RECORDS:
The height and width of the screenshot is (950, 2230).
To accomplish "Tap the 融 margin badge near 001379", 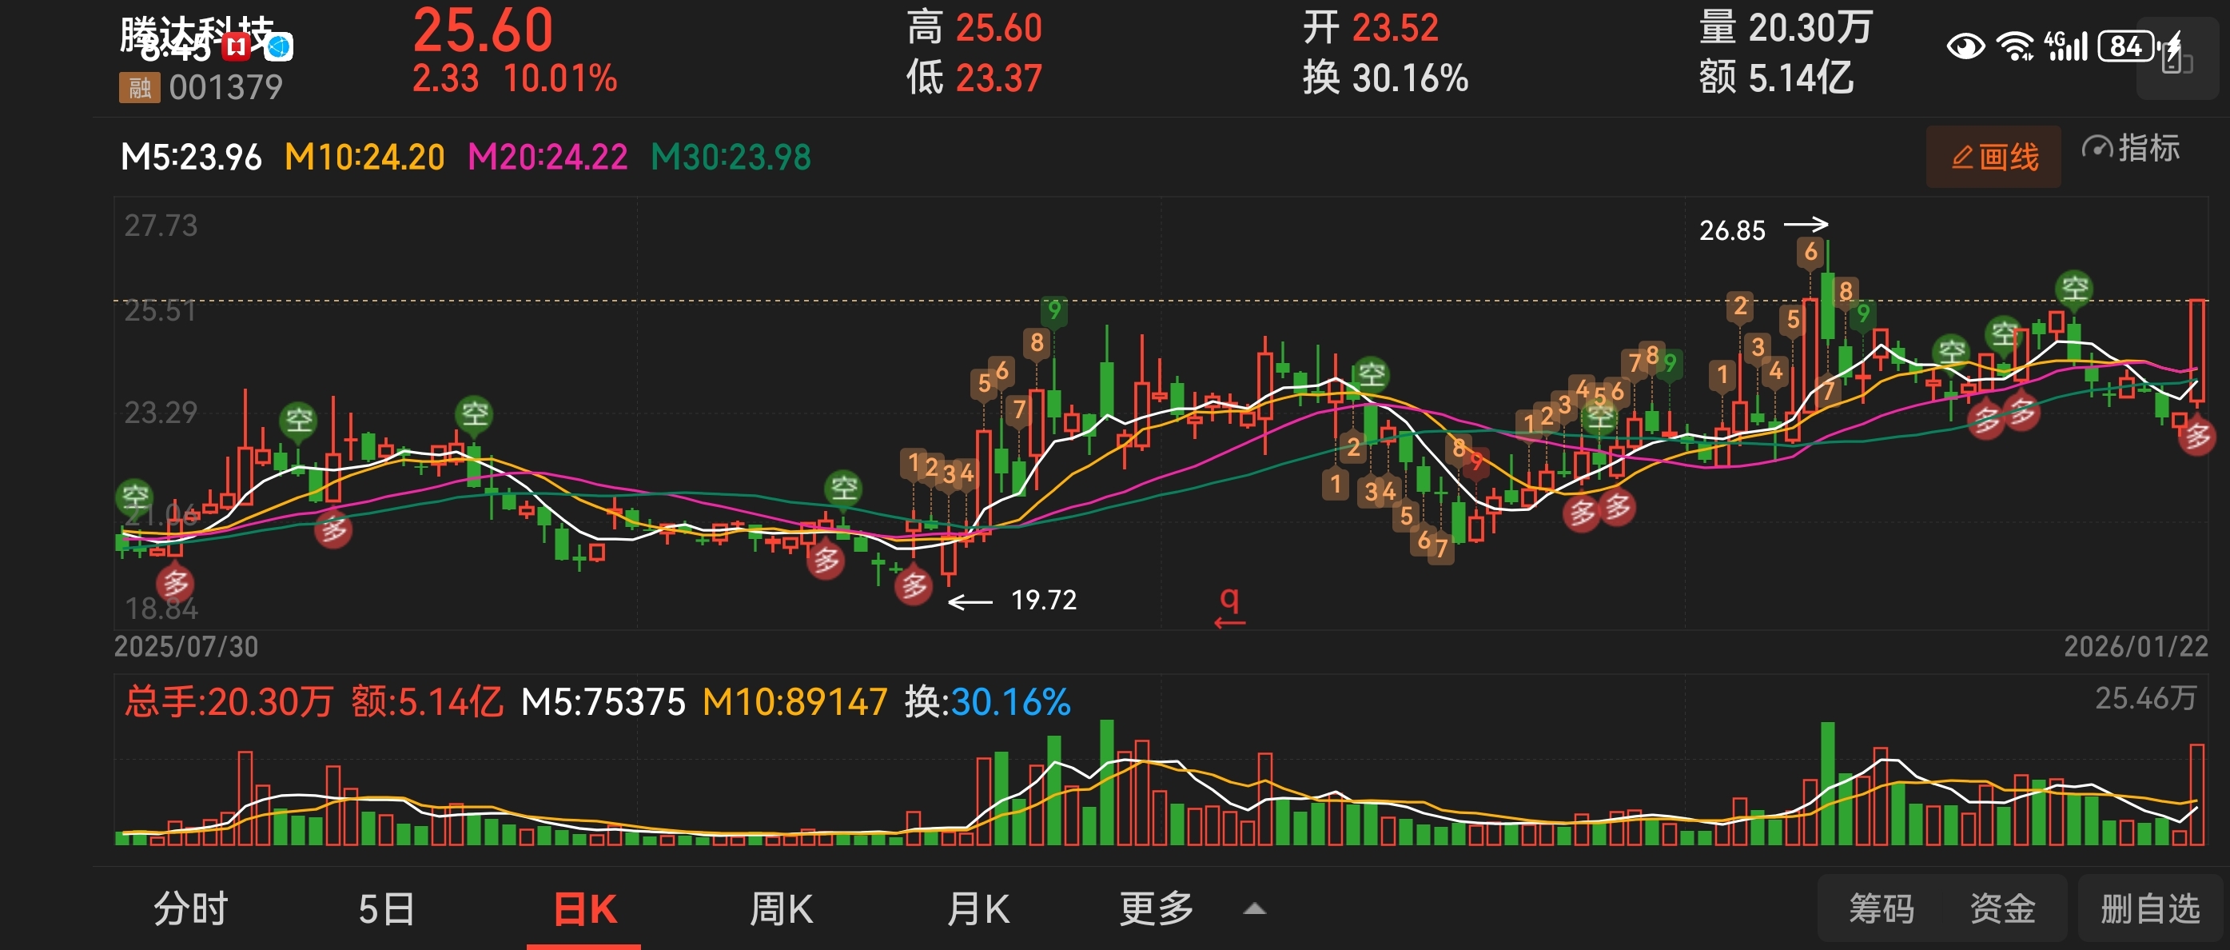I will click(139, 87).
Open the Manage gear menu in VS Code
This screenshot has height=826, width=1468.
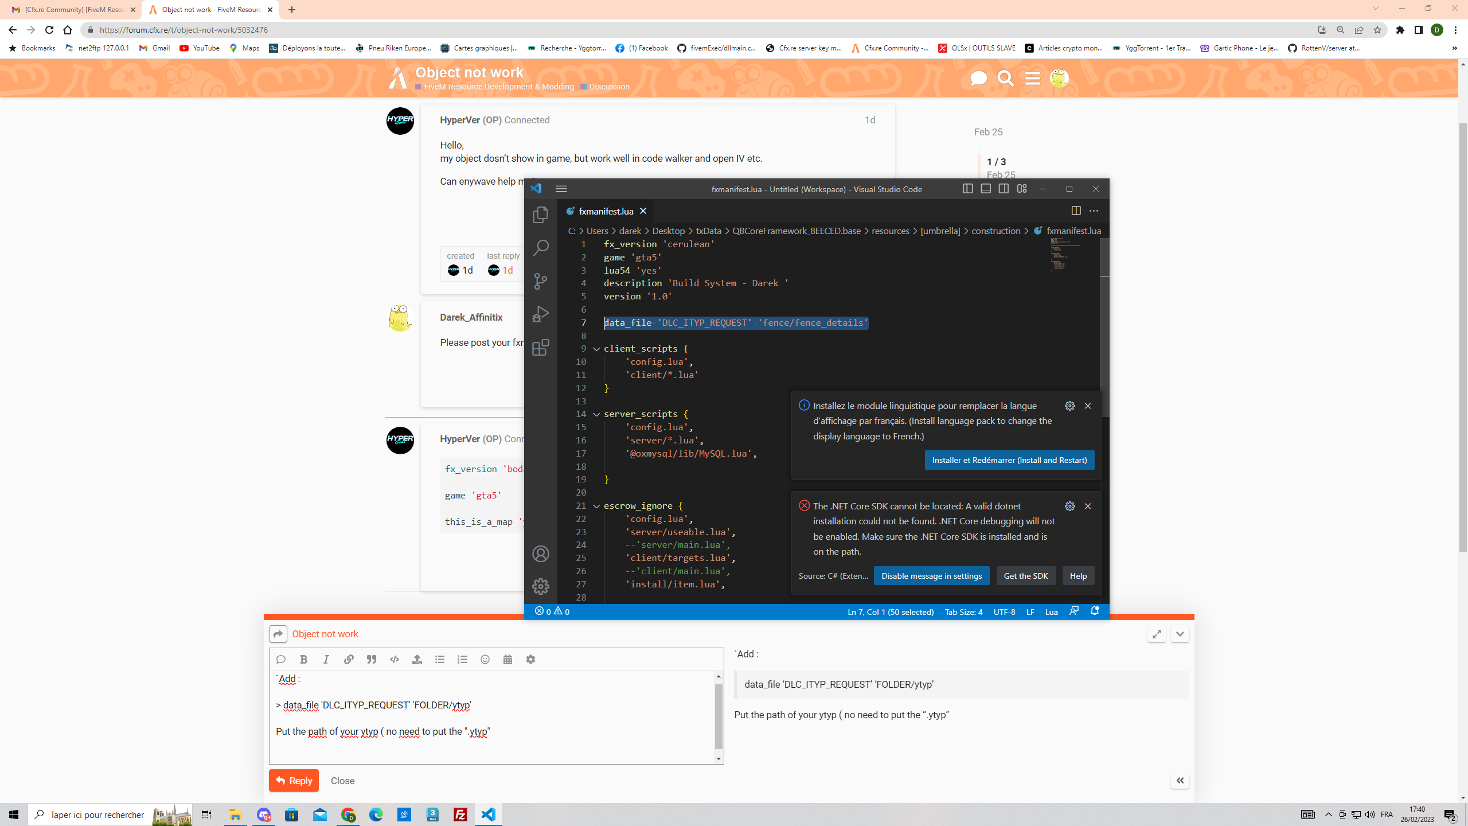pyautogui.click(x=540, y=586)
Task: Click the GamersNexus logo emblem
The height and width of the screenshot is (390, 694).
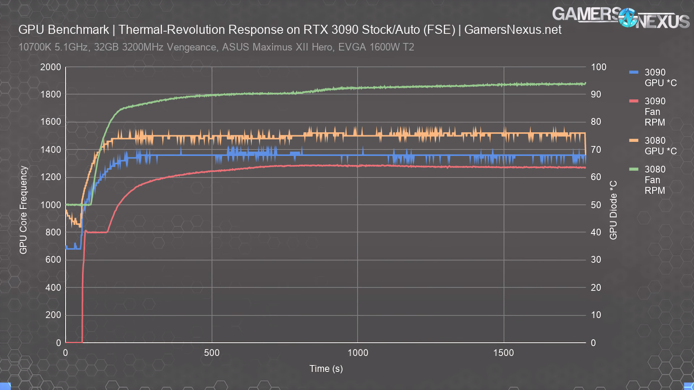Action: click(627, 18)
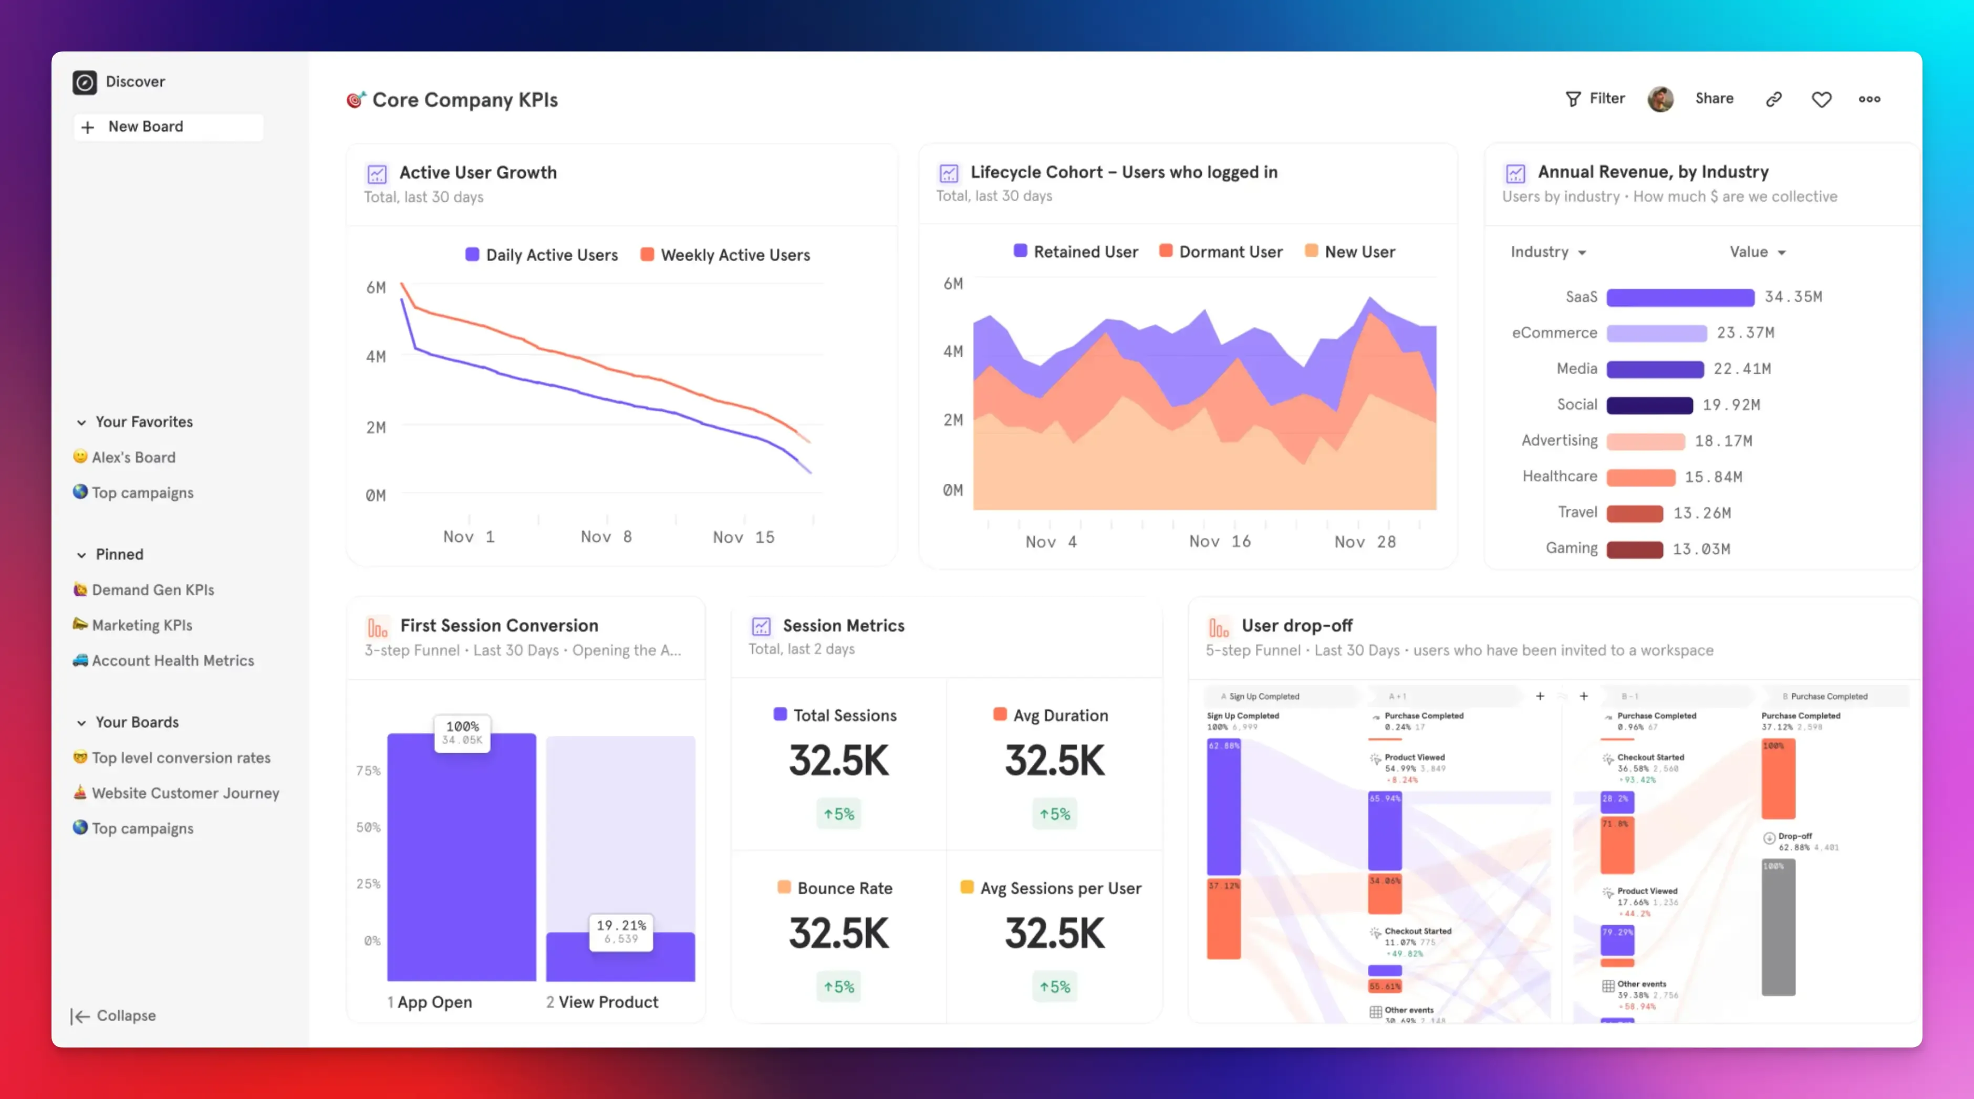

HOW TO COMPLETE THIS TASK:
The answer should consist only of the lines from the line with "Task: Click the GamersNexus logo emblem" through the last line of the data, repeated exactly; pictures stay out.

SOLUTION:
Task: Click the GamersNexus logo emblem
The height and width of the screenshot is (390, 694).
Action: click(627, 18)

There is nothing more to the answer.